Almost a hundred years ago, a former Barclays director, William Carruthers, delivered a speech on the responsibility of everyone including the Government and businesses to rebuild society after the First World War. In that speech he said “responsibility differs in degree but not in essence. Each one is under some obligation, and to the extent to which he falls short the whole community must suffer”.
The spirit of Carruthers’ statement is as true today as it was a century ago. If businesses are to thrive in the 21st Century then they must have a broader social purpose, above and beyond their financial results. Companies cannot compromise between performance and values: each and every one of us has an obligation to think beyond short-term profits and embed responsibility into everything we do, so it becomes part of our DNA.
As a business, we no longer evaluate performance purely on what has been achieved. We now place equal importance on how it has been achieved. In practice, this means we measure and reward our employees, not just on commercial results, but on how they live our values and bring them to life every day.
We take responsibility, at every level of the business, to lead by example, be transparent and accountable for our actions.
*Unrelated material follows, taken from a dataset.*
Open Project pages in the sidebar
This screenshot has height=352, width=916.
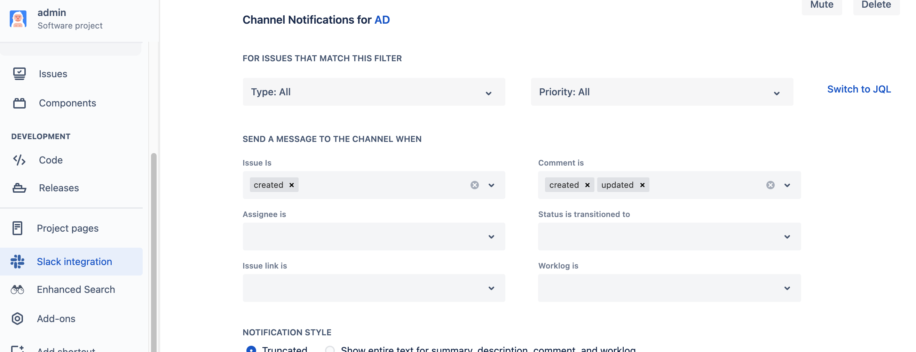[x=68, y=228]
It is about helping people achieve their ambitions in the right way whether they are a customer, a colleague or a shareholder.
Two recent experiences reinforced the importance of this for me and how, we as an organisation, can have a real, positive impact on our communities through our core business activities, bringing value to all involved.
The first was taking part in the Leader’s Quest, a leadership development programme which brings leaders together and challenges them to make a positive change. Among the many organisations and businesses we visited as part of this was a small community centre in Stratford, east London. As well as providing community support it serves as a hub for local start-ups. I saw how mutually beneficial our actions can be: on the one hand we were supporting the local community and at the same time, providing tangible advice and support to a new generation of businesses. It really brought to life how important it is for businesses such as Barclays to connect with its communities and help them grow and prosper.
A second example is the fantastic work our Global Corporates team from Ghana, South Africa and the UK did to increase the use of locally sourced produce in Ghana by one of our large global clients. By connecting thousands of small farmers, the team helped the individual farmers and their families, our client and the local agriculture industry while generating long-term benefits for Ghana’s economy. A commercial opportunity which helps a client, a community and supports economic growth is fundamental to what culture and values mean at Barclays.
I am proud to say Barclays’ employees are continually finding new ways to demonstrate how social and commercial opportunities can go hand in hand.
As an organisation, we are passionate about leaving things in a better position than we found them and finding ways to positively impact the communities we interact with and serve. In today’s climate, business should not only be about immediate achievements but, should place equal importance on the value of sustainable progress.